*AUSGANGSDOKUMENT*
+===+
Willi Vogt. Mennonitische Ahnenforschung



Gemeindebericht 1848, das Molotschnaer Mennonitengebiet

 

Gemeindebericht 1848, Mennonitenkolonien.

11. Schoensee

Im Fruehling 1805 unter dem Oberschulzen Klaas Wiens gegruendet, wurde die Kolonie erst drei Monate spaeter nach der ersten Heuernte abgepfluegt und deren Wirtschaften durchs Los verteilt. Wegen der spaeten Ankunft wurde in diesem Jahr noch nicht ausgesaet. Die Wohnungen zum Winter wurden provisorisch teils in, teils ueber der Erde gemacht, zum regelmaessigen Haeuserbau fuer den kuenftigen Fruehling aber das von der hohen Krone verliehene Holz herbeigeschafft. Die Ansiedlung lag bis zum Jahre 1812 am linken Ufer des Flusses Tokmak zwischen den Kolonien Ladekopp und Petershagen; da aber der Dorfsplan weder abgemessen noch abgepfluegt worden war, kamen die drei Doerfer zu nahe aneinander, so dass es hernach fuer vorteilhafter eingesehen wurde, wenn Schoensee an einen gelegeneren Ort umgesiedelt wuerde. Dieser Ort liegt 10 Werst oberhalb des Kronsdorfes Tokmak am Flusse gleichen Namens. Der Plan dieser umgesiedelten Kolonie besteht aus einem laenglichen Viereck und grenzt auf zwei Seiten an die Laendereien, welche die hohe Krone dem Einsassen der Kolonie Halbstadt Johann Klassen zur Anlegung einer Tuchfabrik verliehen hat, im Norden an den Fluss Tokmak und im Osten an die Laendereien der Kolonie Liebenau.
Der Boden ist ziemlich milde, aber mit wenig schwarzer Erde bedeckt nur fuer den Graswuchs nicht sehr geeignet. Der Plan ist bequem fuer das Austreiben des Viehes eingerichtet, welches zur Traenke an den Fluss Tokmak gefuehrt wird. Die in der Naehe der Kolonie befindlichen Berge, welche als Viehweide benutzt werden, verursachen, dass das Ackerland etwas weit von der Kolonie entfernt ist. Das Land ist bei guter Vorbereitung sowohl fuer den Ackerbau als auch fuer Baumanlagen von mittelmaessiger Fruchtbarkeit.
+===+
*BEREITGESTELLTES MATERIAL*
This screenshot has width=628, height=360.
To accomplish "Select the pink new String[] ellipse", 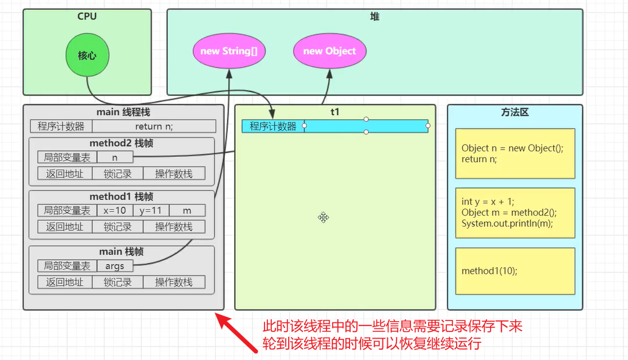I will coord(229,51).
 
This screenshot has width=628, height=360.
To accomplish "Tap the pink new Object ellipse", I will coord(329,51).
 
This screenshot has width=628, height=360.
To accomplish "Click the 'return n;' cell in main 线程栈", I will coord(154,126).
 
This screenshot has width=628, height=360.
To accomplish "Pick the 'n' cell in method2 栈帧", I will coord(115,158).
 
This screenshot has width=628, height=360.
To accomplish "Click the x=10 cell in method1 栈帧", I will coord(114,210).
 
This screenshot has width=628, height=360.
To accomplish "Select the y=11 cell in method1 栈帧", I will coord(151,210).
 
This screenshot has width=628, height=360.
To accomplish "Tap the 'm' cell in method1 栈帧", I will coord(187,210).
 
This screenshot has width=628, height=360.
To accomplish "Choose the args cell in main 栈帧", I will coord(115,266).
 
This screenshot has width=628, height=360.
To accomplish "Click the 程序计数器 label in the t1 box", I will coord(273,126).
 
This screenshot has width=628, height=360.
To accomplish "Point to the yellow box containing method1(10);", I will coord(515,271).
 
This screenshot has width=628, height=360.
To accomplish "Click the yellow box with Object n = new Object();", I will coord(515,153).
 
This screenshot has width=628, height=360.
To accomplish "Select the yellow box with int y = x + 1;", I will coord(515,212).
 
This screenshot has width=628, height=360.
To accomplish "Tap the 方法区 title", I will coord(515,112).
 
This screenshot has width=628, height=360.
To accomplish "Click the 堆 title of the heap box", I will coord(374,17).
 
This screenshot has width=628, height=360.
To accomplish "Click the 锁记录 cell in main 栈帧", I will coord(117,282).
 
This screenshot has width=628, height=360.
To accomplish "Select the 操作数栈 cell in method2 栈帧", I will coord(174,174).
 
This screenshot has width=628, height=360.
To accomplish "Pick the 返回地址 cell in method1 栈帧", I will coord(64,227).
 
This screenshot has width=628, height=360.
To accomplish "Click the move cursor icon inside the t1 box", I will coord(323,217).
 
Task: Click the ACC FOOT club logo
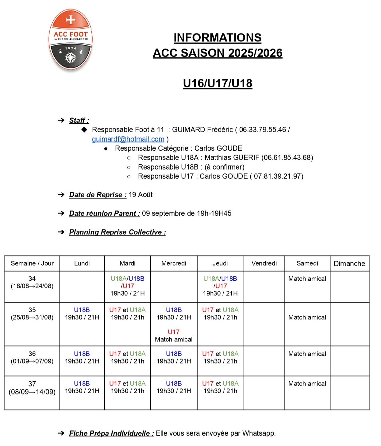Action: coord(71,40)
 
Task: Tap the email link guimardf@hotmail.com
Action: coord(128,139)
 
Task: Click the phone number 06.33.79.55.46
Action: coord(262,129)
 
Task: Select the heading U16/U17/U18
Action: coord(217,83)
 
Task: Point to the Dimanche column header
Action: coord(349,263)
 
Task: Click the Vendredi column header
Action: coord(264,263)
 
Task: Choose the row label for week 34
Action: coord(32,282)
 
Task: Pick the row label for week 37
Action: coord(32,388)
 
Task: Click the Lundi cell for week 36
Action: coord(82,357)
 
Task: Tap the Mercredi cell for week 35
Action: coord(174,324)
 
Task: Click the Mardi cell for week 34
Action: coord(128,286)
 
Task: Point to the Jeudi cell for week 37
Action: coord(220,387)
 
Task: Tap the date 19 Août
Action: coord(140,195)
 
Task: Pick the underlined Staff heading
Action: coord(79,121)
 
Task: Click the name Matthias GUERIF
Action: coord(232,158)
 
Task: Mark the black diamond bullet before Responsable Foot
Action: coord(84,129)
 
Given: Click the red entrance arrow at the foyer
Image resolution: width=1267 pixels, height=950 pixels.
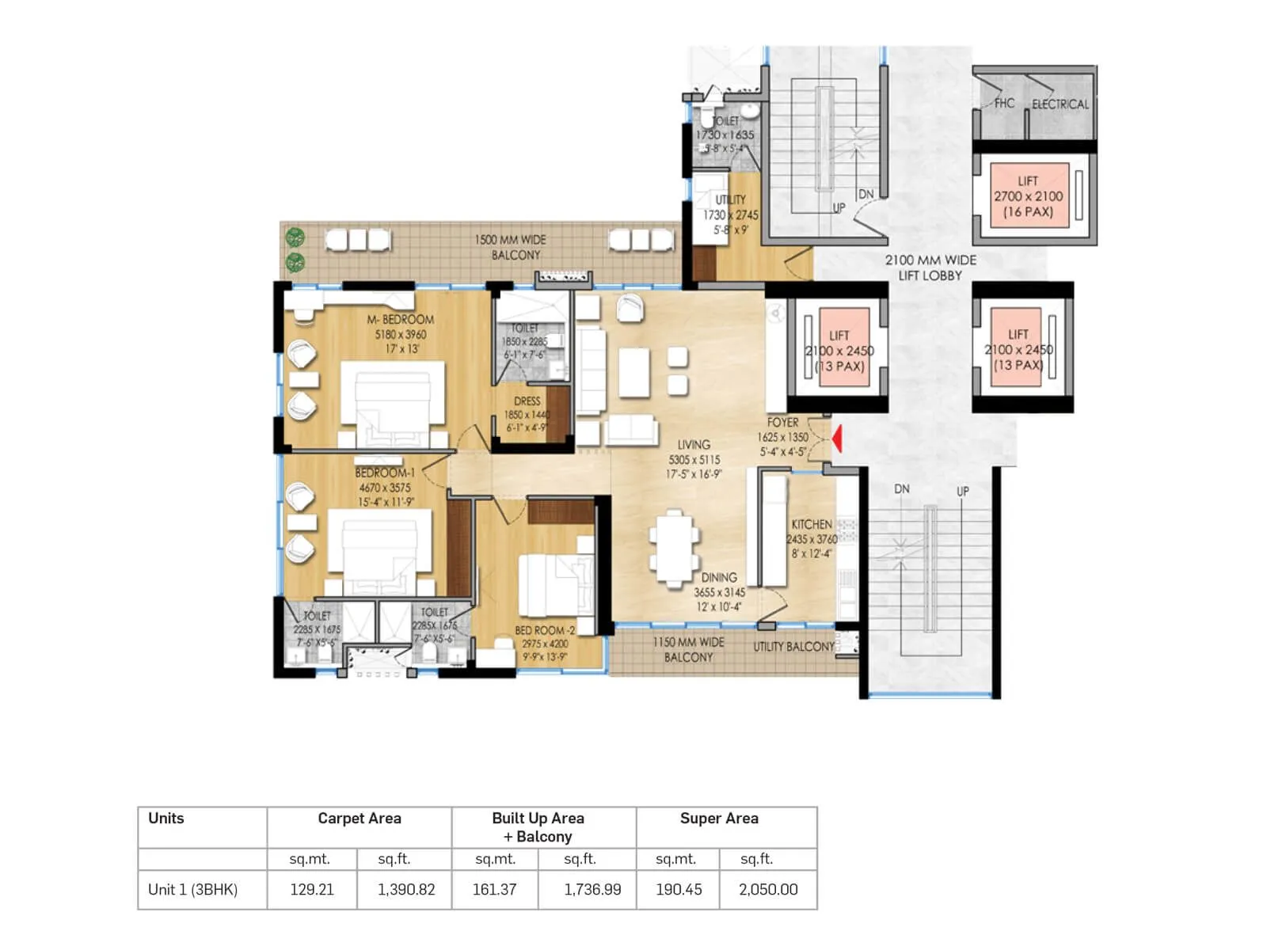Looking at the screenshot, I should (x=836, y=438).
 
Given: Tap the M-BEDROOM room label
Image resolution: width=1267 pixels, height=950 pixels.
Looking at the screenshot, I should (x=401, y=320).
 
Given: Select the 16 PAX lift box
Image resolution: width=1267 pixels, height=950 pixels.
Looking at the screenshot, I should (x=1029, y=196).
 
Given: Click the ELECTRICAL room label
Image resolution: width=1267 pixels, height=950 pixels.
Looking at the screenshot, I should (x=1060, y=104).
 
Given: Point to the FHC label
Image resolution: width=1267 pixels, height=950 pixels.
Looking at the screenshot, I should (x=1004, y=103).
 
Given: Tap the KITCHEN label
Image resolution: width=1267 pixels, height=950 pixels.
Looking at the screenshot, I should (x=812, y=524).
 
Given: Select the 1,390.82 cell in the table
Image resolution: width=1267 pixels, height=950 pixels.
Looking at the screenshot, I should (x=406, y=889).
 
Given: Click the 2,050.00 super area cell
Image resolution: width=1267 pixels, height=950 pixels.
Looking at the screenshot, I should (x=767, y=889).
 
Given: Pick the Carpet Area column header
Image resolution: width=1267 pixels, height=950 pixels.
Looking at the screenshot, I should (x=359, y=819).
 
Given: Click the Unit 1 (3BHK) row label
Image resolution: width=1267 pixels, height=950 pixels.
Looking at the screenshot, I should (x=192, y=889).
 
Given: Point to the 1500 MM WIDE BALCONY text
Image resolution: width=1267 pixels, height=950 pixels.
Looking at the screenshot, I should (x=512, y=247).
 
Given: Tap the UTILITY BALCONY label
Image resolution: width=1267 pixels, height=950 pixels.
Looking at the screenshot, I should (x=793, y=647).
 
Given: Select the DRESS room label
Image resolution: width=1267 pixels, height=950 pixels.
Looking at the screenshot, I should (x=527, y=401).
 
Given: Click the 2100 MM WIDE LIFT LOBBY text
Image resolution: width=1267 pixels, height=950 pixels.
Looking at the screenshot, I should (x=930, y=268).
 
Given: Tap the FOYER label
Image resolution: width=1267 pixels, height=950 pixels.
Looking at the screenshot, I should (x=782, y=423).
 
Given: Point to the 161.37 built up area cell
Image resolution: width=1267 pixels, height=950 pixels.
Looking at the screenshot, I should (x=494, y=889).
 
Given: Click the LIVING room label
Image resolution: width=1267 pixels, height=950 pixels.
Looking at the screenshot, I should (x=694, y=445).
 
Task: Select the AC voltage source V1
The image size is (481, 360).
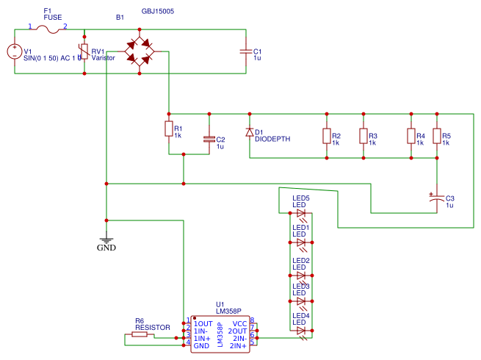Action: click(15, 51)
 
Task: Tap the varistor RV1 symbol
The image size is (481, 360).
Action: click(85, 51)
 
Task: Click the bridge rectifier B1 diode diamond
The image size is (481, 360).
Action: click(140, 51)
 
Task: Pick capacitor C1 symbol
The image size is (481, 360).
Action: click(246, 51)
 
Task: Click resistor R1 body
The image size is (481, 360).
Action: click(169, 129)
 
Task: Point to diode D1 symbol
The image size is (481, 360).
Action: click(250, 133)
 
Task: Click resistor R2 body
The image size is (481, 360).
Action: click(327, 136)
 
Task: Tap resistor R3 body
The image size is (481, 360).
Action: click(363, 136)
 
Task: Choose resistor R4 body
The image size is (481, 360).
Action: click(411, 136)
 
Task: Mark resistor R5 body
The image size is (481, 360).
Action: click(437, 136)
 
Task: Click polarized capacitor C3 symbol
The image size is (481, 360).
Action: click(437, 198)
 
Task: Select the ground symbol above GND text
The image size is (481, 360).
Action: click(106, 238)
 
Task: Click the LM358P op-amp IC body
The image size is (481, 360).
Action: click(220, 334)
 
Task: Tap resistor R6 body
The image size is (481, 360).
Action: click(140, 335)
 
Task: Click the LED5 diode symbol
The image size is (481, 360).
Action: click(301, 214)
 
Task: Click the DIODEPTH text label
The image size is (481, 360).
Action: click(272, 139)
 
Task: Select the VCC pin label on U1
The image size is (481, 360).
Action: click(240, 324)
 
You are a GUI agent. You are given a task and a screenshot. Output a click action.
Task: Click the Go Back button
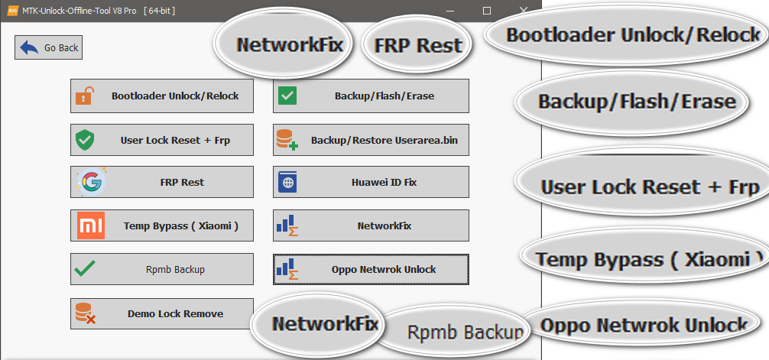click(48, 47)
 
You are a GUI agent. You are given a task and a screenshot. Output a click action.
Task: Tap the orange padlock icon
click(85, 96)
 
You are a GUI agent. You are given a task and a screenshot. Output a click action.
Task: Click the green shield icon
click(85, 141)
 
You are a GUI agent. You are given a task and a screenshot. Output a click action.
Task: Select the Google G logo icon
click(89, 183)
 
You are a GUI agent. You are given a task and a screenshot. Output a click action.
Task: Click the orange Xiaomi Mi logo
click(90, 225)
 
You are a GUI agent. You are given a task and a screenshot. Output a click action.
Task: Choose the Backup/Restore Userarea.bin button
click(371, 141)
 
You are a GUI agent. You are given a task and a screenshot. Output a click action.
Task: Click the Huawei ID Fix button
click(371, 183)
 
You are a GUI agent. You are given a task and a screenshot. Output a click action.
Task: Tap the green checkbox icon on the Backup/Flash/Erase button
+===+
*GESTELLTE AUFGABE*
Beantworten Sie anhand des Gemeindeberichts über Schoensee diese Fragen:
(a) Unter welchem Oberschulzen wurde die Kolonie gegründet?
(b) Bis zu welchem Jahr lag die Ansiedlung am linken Ufer des Flusses Tokmak?
(c) Wohin wird das Vieh zur Tränke geführt?
Die Daten stammen aus einer anderen Quelle als das Ausgangsdokument.

*RICHTIGE ANTWORT*
(a) Unter Klaas Wiens.
(b) Bis zum Jahr 1812.
(c) An den Fluss Tokmak.